Il trial recensito in questa pillola è stato disegnato con lo scopo di paragonare l'angioplastica con impianto di stent versus terapia medica ottimale in pazienti infartuati trattati inizialmente in maniera conservativa e nei quali una coronarografia eseguita a distanza di 3-28 giorni dall'evento acuto mostrava una persistenza della occlusione coronarica. A distanza di 4 anni non c'erano differenze statisticamente significative tra PCI e terapia medica ottimale, anche se vi era un trend migliore per la terapia medica.
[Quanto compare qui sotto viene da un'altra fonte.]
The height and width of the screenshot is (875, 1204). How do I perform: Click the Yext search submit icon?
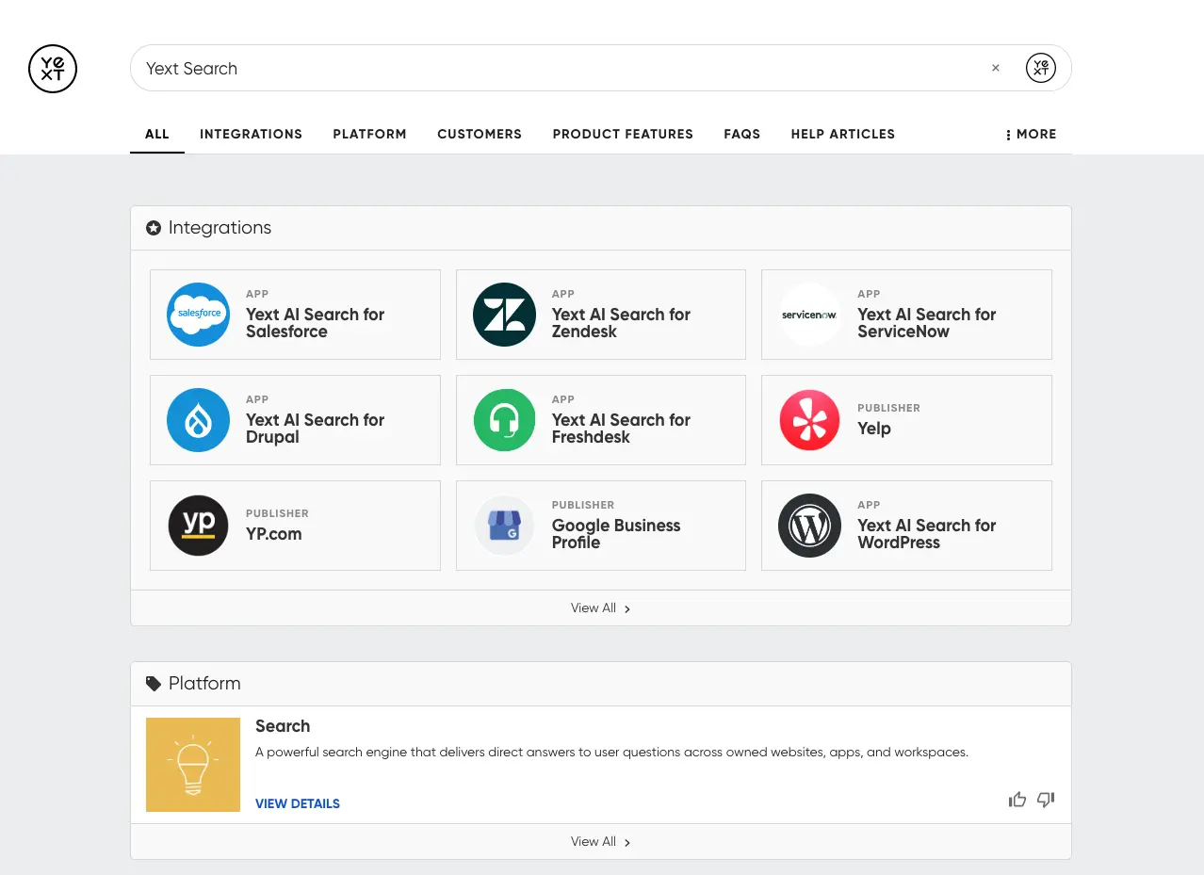[1040, 68]
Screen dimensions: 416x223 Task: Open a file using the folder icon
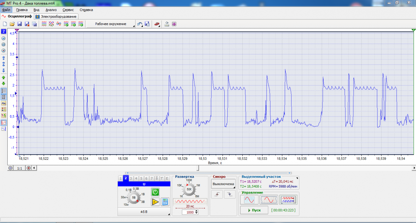[x=12, y=24]
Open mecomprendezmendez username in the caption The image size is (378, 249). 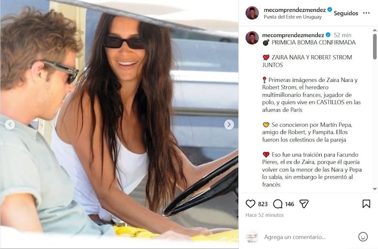click(293, 35)
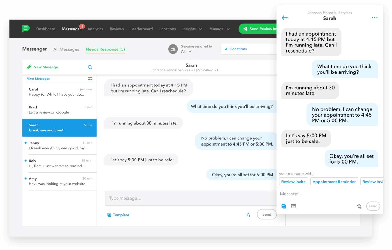Click the Send Review Invite button
Viewport: 392px width, 250px height.
(x=259, y=29)
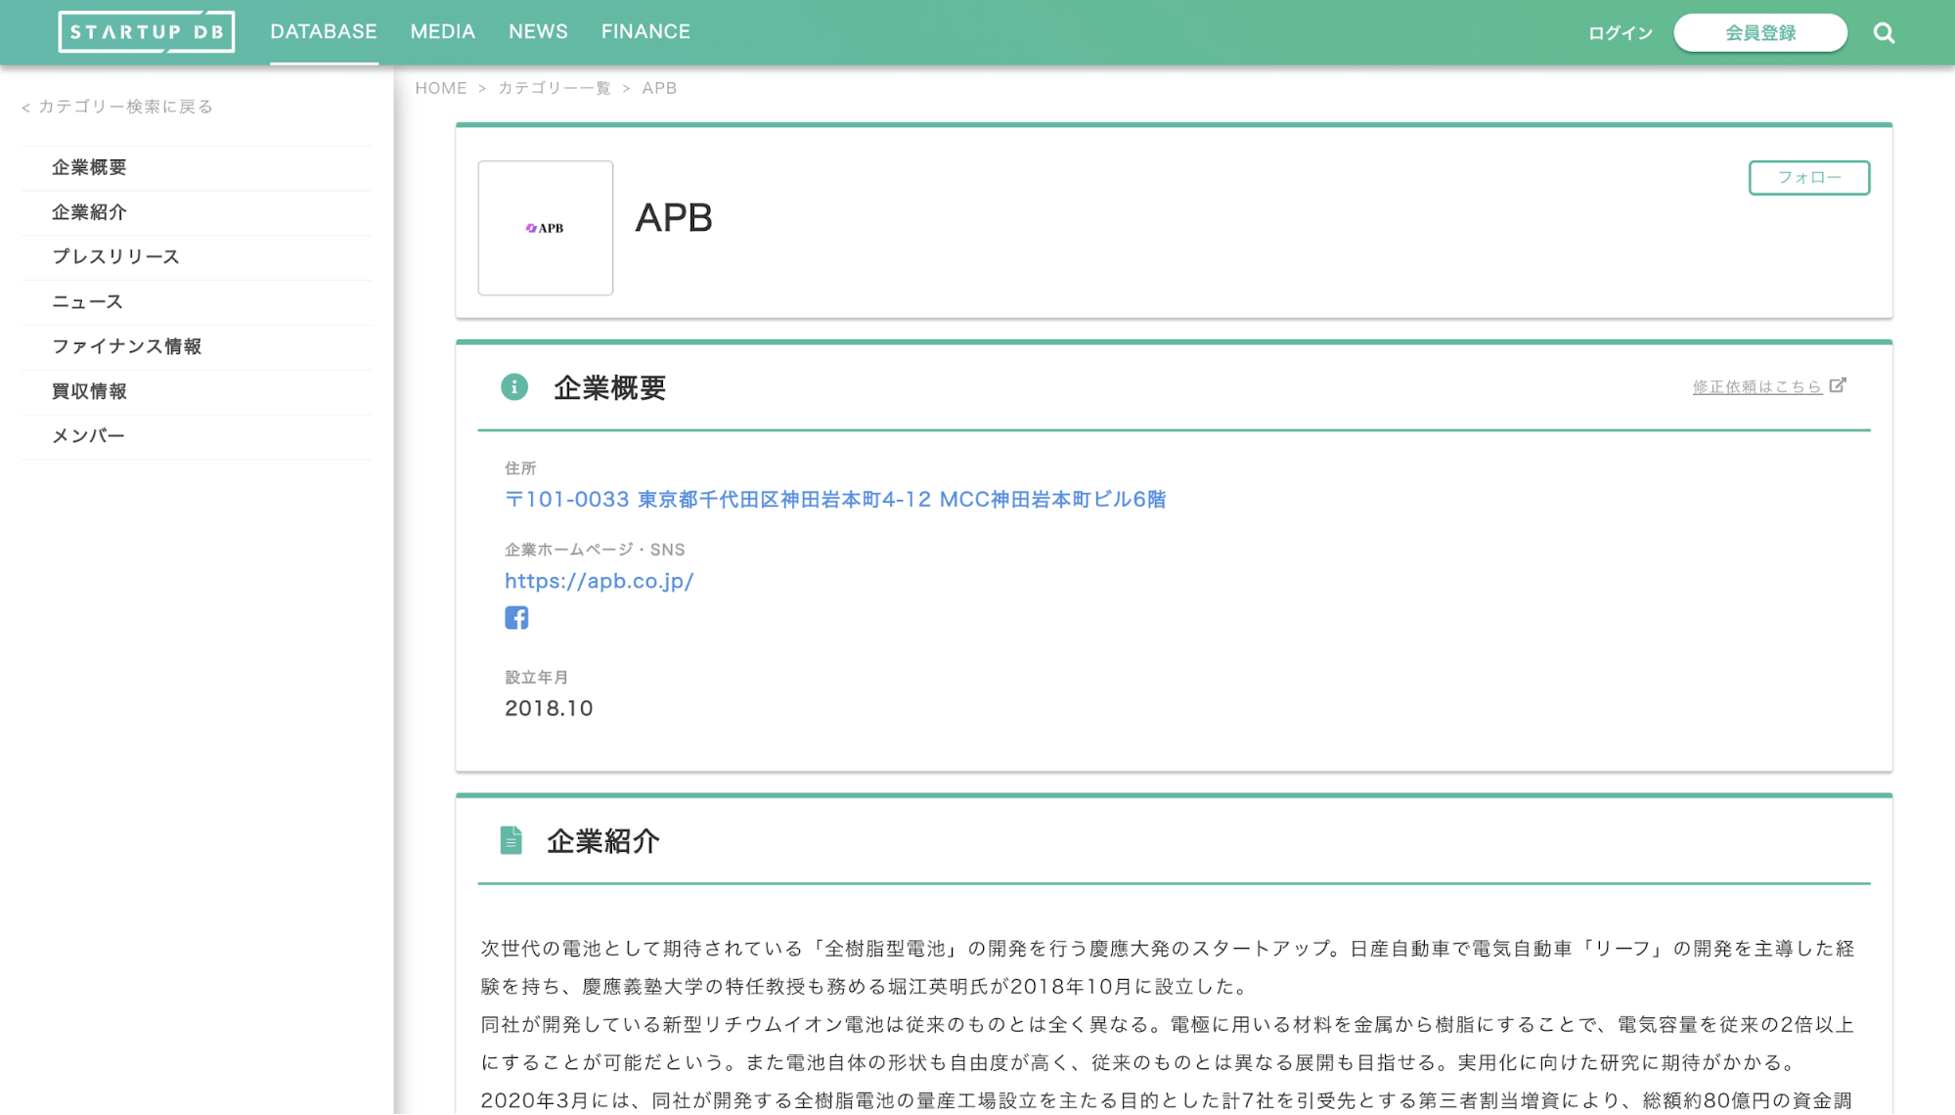The height and width of the screenshot is (1115, 1955).
Task: Click the search magnifier icon
Action: [x=1884, y=33]
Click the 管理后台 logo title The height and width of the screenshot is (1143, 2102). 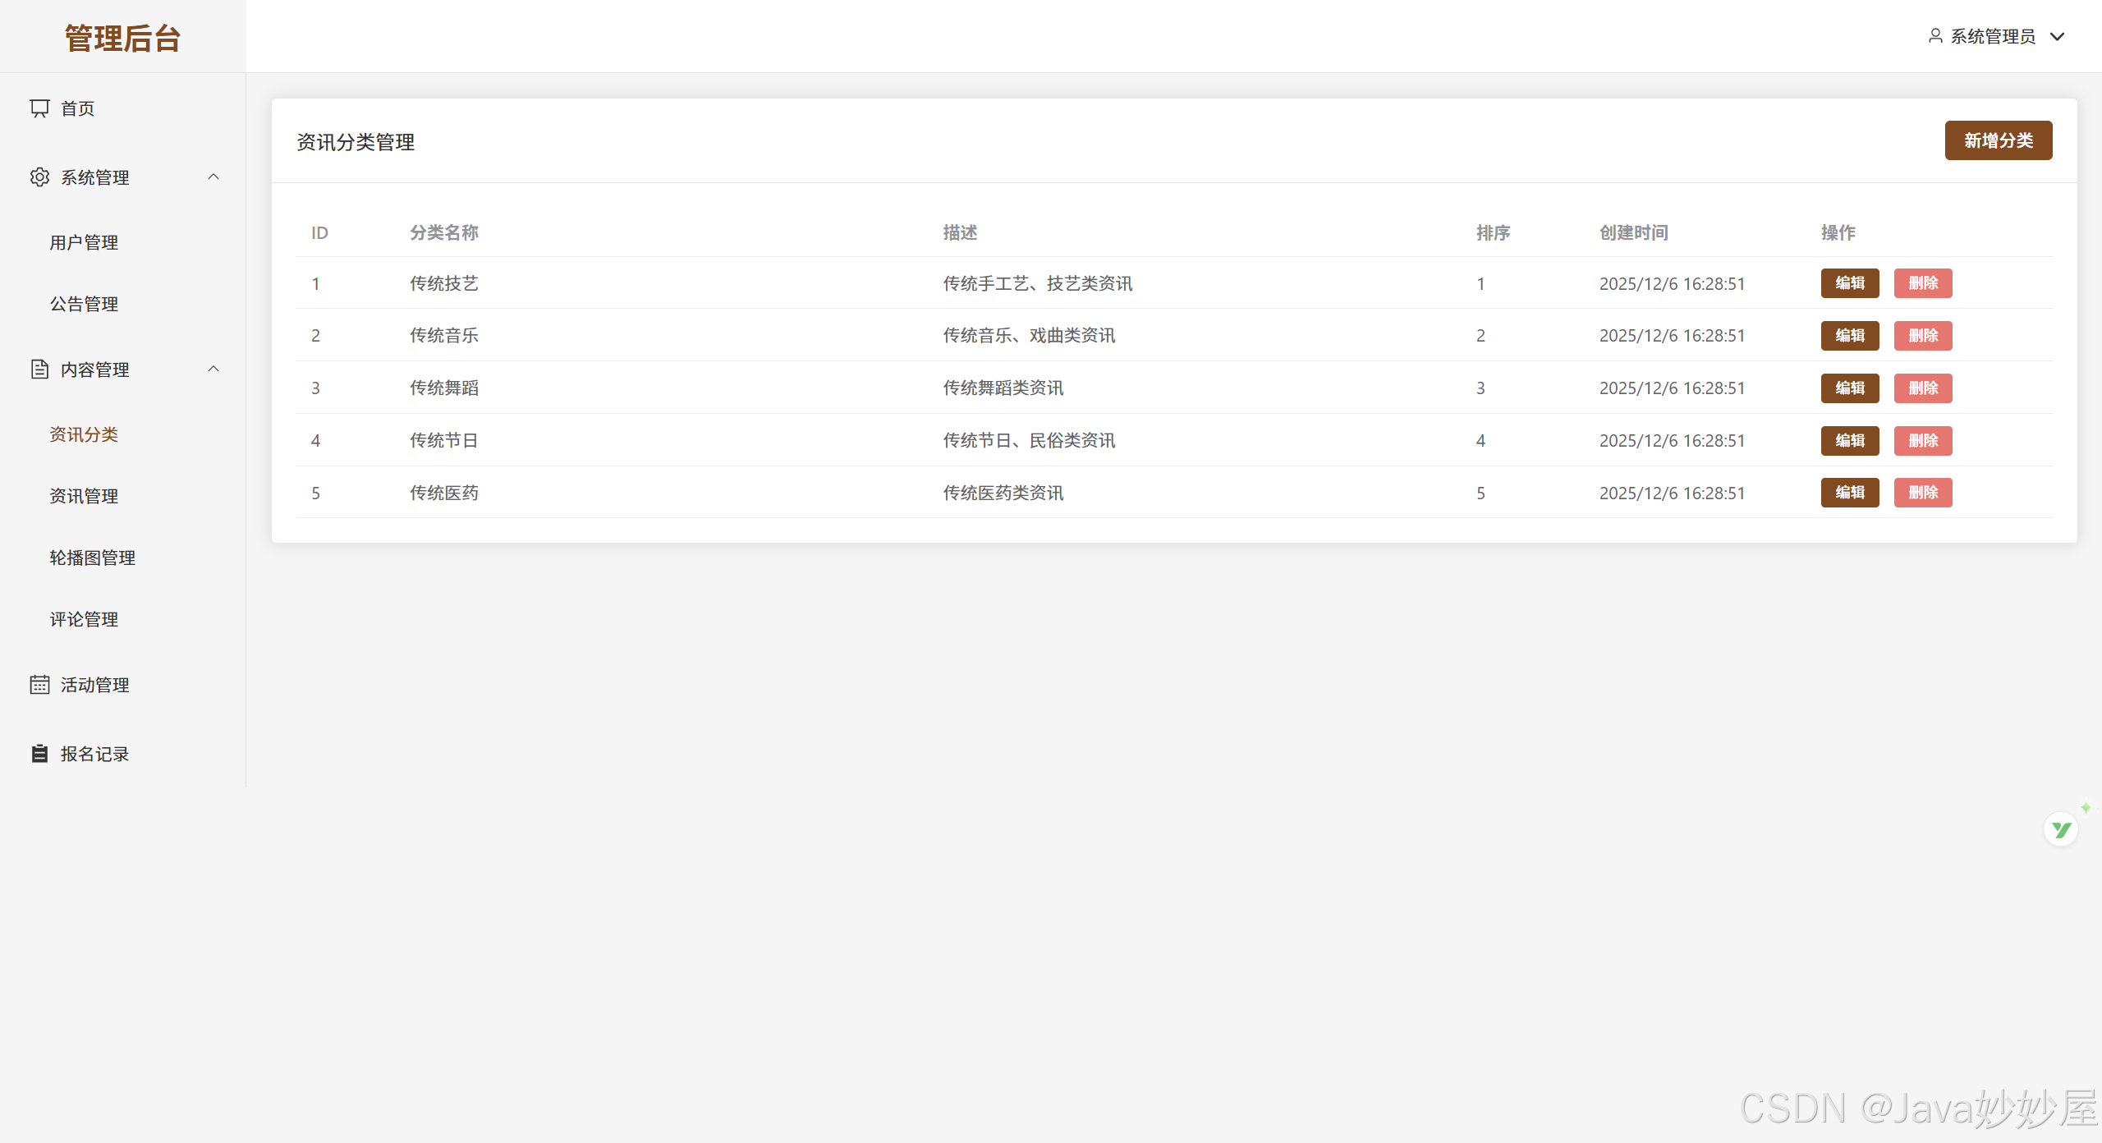pos(122,38)
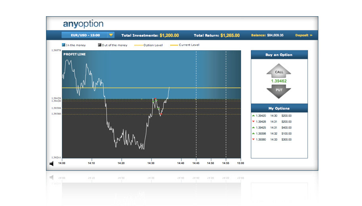Select the 1.39428 put option arrow
The height and width of the screenshot is (206, 362).
(x=253, y=122)
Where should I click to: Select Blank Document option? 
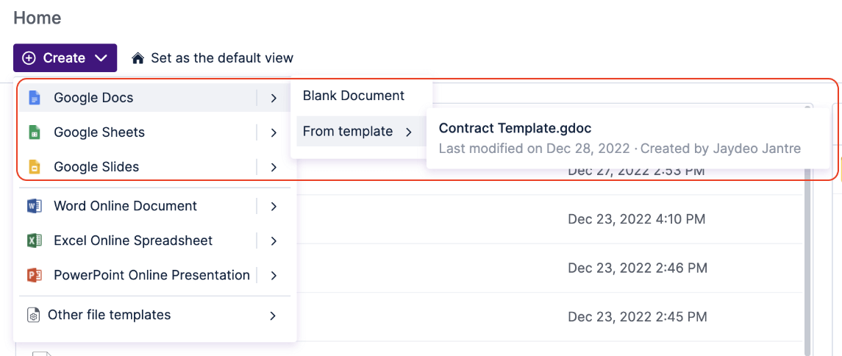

Lo studio dovrebbe quindi portare ad un ripensamento della strategia nei pazienti infartuati trattati in maniera conservativa, visto che il trattamento medico ottimale ottiene gli stessi risultati dell'approccio invasivo. Questo non significa che non si debba più ricorrere alla coronarografia e all'angioplastica che rimangono ovviamente importanti nei malati in cui vi sia un'ischemia residua nonostante la terapia medica massimale oppure che non tollerano o hanno controindicazioni per i farmaci (soprattutto i beta-bloccanti, dato che in un piccolo studio osservazionale [2] si è visto che la terapia con tali farmaci è utile nel ridurre la mortalità in questa tipologia di malati).
Recentemente, al congresso mondiale di Cardiologia (Barcellona, settembre 2006) il dr. Salim Yusuf [3] si è espresso contro una specie di moda collettiva che sta colpendo il mondo cardiologico, con la tendenza a sottoporre ad angioplastica (con o senza stent) pazienti stabili responsivi al trattamento medico. Quest'ultimo studio sembra dargli ragione in pieno.


Referenze

1. ISIS-2 (Second International Study of Infarct Survival) Collaborative Group. Randomised trial of intravenous streptokinase, oral aspirin, both, or neither among 17,187 cases of suspected
acute myocardial infarction: ISIS-2. Lancet 1988;2:349-60.
2. Glamann DB et al. Beneficial effect of longterm beta blockade after acute myocardial infarction in patients without anterograde flow in the infarct artery. Am J Cardiol 1991;68:150-4.